Seventh useful application: better quantifying the strategic value of visitor services
Visitor data can help demonstrate that visitor services also generate:
- knowledge
- useful guidance
- targeted outreach
- insights into the region’s needs
- a dynamic understanding of visitor patterns
Why this approach is effective
Because it allows for better positioning of visitor services within the tourism office’s overall strategy.
Uses that are less useful… or less of a priority for management
Certain pitfalls are common:
- trying to track everything
- creating too many micro-metrics with no clear purpose
- producing overly complex tables
- seeking excessive precision
The key question remains the same: What are we going to do with this information?

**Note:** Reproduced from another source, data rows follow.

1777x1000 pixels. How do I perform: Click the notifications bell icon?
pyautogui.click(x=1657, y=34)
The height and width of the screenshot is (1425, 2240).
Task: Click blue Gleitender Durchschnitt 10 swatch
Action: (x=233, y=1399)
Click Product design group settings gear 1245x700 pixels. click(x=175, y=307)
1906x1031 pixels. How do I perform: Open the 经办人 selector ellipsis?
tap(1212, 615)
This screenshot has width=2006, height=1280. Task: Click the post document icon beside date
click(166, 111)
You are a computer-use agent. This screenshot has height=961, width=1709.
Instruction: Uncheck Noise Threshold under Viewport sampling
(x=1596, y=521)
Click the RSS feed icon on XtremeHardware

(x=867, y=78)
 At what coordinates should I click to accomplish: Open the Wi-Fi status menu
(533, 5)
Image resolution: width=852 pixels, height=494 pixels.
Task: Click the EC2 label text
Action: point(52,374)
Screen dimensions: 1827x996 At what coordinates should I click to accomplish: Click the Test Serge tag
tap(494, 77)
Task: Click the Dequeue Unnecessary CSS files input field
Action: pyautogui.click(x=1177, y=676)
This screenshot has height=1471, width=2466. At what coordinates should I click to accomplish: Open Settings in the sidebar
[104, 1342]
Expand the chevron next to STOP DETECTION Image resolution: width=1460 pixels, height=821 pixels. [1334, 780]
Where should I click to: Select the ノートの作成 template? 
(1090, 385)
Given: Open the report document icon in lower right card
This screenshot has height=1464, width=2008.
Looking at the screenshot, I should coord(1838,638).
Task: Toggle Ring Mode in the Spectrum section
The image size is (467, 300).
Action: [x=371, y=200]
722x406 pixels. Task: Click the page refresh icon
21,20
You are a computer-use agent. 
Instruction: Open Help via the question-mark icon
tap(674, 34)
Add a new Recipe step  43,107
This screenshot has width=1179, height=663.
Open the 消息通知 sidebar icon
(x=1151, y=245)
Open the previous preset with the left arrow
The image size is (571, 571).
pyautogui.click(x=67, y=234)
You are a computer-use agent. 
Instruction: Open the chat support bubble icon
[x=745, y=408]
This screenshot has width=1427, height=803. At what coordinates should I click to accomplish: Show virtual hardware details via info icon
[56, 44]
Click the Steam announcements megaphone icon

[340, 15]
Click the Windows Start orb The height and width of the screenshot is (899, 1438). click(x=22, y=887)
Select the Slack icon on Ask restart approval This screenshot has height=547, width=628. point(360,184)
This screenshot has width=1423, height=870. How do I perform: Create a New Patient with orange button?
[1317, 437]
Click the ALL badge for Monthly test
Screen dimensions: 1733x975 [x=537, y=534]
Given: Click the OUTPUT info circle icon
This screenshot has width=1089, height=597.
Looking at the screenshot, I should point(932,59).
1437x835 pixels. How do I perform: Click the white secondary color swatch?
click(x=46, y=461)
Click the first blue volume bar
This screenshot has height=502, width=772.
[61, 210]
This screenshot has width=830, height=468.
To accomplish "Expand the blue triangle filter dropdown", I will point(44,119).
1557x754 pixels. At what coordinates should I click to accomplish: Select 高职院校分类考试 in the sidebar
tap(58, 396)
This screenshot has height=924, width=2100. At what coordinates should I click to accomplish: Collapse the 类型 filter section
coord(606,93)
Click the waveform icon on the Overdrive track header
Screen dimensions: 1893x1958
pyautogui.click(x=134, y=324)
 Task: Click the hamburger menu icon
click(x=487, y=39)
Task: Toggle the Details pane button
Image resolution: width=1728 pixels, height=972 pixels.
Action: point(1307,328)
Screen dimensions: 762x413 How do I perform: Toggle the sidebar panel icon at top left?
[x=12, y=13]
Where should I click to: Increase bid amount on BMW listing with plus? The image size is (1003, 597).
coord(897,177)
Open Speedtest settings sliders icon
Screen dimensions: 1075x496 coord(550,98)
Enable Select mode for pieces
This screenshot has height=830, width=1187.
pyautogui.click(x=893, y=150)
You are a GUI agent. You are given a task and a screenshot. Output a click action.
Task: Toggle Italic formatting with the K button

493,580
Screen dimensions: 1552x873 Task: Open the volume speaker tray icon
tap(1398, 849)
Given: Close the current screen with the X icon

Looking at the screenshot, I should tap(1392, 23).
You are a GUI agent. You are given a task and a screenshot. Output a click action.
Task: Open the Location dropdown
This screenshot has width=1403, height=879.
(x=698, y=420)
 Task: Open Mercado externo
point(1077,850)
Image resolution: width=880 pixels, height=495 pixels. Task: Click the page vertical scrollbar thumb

The 6 questions a manager can ask to determine if data is useful
1. Does this data help us better understand actual visitors?
2. Does this data help us better prioritize?
3. Does this data help us communicate more effectively with partners?
4. Does this data help improve service quality?
5. Is this data sustainable to produce?
6. Can this data be easily interpreted?
Why the best data often comes from the field
The most useful data isn’t always the most high-level. It’s often the data gathered from actual interactions with visitors:
- what they ask for
- what they can’t find
- what they don’t understand
- what they’re trying to avoid
- what they expect from the tourist office
Conclusion
The visitor data that is useful to a tourism office director is not the data that provides the most details. It is the data that helps them make better decisions.
It becomes valuable when it allows you to:
- understand the profiles of the visitors actually welcomed
- identify the predominant expectations
- identify unmet needs
- better manage the quality of the visitor experience
- guide outreach
- enrich regional dialogue
- objectively assess the strategic value of hospitality
In other words, accurate data is directly linked to action.